PROBLEM STATEMENT
Update the listing below by replacing every occurrence of "GUI agent" with "interface agent", leaving all other text unchanged.

** start of MATERIAL FOR THIS TASK **

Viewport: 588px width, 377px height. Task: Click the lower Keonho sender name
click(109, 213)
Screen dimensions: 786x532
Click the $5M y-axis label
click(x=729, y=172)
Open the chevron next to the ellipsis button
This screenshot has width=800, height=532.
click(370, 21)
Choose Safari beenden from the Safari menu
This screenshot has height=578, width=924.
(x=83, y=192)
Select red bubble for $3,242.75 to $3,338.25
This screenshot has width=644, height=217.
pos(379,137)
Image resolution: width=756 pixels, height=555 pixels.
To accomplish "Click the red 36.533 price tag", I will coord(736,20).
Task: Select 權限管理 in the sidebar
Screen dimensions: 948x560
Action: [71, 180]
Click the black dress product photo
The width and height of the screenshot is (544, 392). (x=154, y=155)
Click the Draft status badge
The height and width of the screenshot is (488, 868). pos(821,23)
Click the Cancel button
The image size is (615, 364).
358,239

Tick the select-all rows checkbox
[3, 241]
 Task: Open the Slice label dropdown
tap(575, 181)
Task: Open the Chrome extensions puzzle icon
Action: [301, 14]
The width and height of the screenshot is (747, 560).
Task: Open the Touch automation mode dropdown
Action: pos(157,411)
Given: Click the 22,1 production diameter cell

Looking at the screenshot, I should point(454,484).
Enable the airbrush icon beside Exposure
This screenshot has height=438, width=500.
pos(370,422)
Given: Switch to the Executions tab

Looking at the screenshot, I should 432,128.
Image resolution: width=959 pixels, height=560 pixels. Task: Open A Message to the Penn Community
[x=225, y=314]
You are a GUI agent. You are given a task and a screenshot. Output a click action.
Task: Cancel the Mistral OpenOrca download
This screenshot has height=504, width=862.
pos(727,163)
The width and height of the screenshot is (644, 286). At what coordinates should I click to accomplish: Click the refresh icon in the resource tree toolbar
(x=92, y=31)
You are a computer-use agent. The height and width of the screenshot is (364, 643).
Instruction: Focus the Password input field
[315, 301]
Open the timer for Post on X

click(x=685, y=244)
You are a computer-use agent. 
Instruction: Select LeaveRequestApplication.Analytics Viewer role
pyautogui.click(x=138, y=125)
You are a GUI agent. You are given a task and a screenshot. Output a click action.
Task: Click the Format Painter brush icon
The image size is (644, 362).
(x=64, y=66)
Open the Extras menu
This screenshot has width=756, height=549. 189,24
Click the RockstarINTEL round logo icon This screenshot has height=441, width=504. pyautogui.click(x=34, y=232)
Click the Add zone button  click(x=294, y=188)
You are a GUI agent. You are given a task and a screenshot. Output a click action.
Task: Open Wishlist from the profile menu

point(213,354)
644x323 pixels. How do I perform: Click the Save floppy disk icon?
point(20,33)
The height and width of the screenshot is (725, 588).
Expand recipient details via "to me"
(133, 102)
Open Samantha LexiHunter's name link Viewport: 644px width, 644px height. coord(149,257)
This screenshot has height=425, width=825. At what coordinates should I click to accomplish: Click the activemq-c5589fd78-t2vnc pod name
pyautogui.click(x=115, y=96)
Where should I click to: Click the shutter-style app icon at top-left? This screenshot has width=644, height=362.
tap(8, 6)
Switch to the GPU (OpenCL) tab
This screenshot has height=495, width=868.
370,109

** end of MATERIAL FOR THIS TASK **

IN RESPONSE
Viewport: 588px width, 377px height. Task: Click the lower Keonho sender name
click(109, 213)
Screen dimensions: 786x532
Click the $5M y-axis label
click(x=729, y=172)
Open the chevron next to the ellipsis button
This screenshot has width=800, height=532.
click(370, 21)
Choose Safari beenden from the Safari menu
This screenshot has height=578, width=924.
(x=83, y=192)
Select red bubble for $3,242.75 to $3,338.25
This screenshot has width=644, height=217.
pos(379,137)
Image resolution: width=756 pixels, height=555 pixels.
To accomplish "Click the red 36.533 price tag", I will coord(736,20).
Task: Select 權限管理 in the sidebar
Screen dimensions: 948x560
Action: [71, 180]
Click the black dress product photo
The width and height of the screenshot is (544, 392). (x=154, y=155)
Click the Draft status badge
The height and width of the screenshot is (488, 868). pos(821,23)
Click the Cancel button
The image size is (615, 364).
358,239

Tick the select-all rows checkbox
[3, 241]
 Task: Open the Slice label dropdown
tap(575, 181)
Task: Open the Chrome extensions puzzle icon
Action: [301, 14]
The width and height of the screenshot is (747, 560).
Task: Open the Touch automation mode dropdown
Action: pos(157,411)
Given: Click the 22,1 production diameter cell

Looking at the screenshot, I should point(454,484).
Enable the airbrush icon beside Exposure
This screenshot has height=438, width=500.
pos(370,422)
Given: Switch to the Executions tab

Looking at the screenshot, I should 432,128.
Image resolution: width=959 pixels, height=560 pixels. Task: Open A Message to the Penn Community
[x=225, y=314]
You are a interface agent. You are given a task and a screenshot. Output a click action.
Task: Cancel the Mistral OpenOrca download
This screenshot has height=504, width=862.
pos(727,163)
The width and height of the screenshot is (644, 286). At what coordinates should I click to accomplish: Click the refresh icon in the resource tree toolbar
(x=92, y=31)
You are a computer-use agent. The height and width of the screenshot is (364, 643).
Instruction: Focus the Password input field
[315, 301]
Open the timer for Post on X

click(x=685, y=244)
You are a computer-use agent. 
Instruction: Select LeaveRequestApplication.Analytics Viewer role
pyautogui.click(x=138, y=125)
You are a interface agent. You are given a task and a screenshot. Output a click action.
Task: Click the Format Painter brush icon
The image size is (644, 362).
(x=64, y=66)
Open the Extras menu
This screenshot has width=756, height=549. 189,24
Click the RockstarINTEL round logo icon This screenshot has height=441, width=504. pyautogui.click(x=34, y=232)
Click the Add zone button  click(x=294, y=188)
You are a interface agent. You are given a task and a screenshot. Output a click action.
Task: Open Wishlist from the profile menu

point(213,354)
644x323 pixels. How do I perform: Click the Save floppy disk icon?
point(20,33)
The height and width of the screenshot is (725, 588).
Expand recipient details via "to me"
(133, 102)
Open Samantha LexiHunter's name link Viewport: 644px width, 644px height. coord(149,257)
This screenshot has height=425, width=825. At what coordinates should I click to accomplish: Click the activemq-c5589fd78-t2vnc pod name
pyautogui.click(x=115, y=96)
Where should I click to: Click the shutter-style app icon at top-left? This screenshot has width=644, height=362.
tap(8, 6)
Switch to the GPU (OpenCL) tab
This screenshot has height=495, width=868.
370,109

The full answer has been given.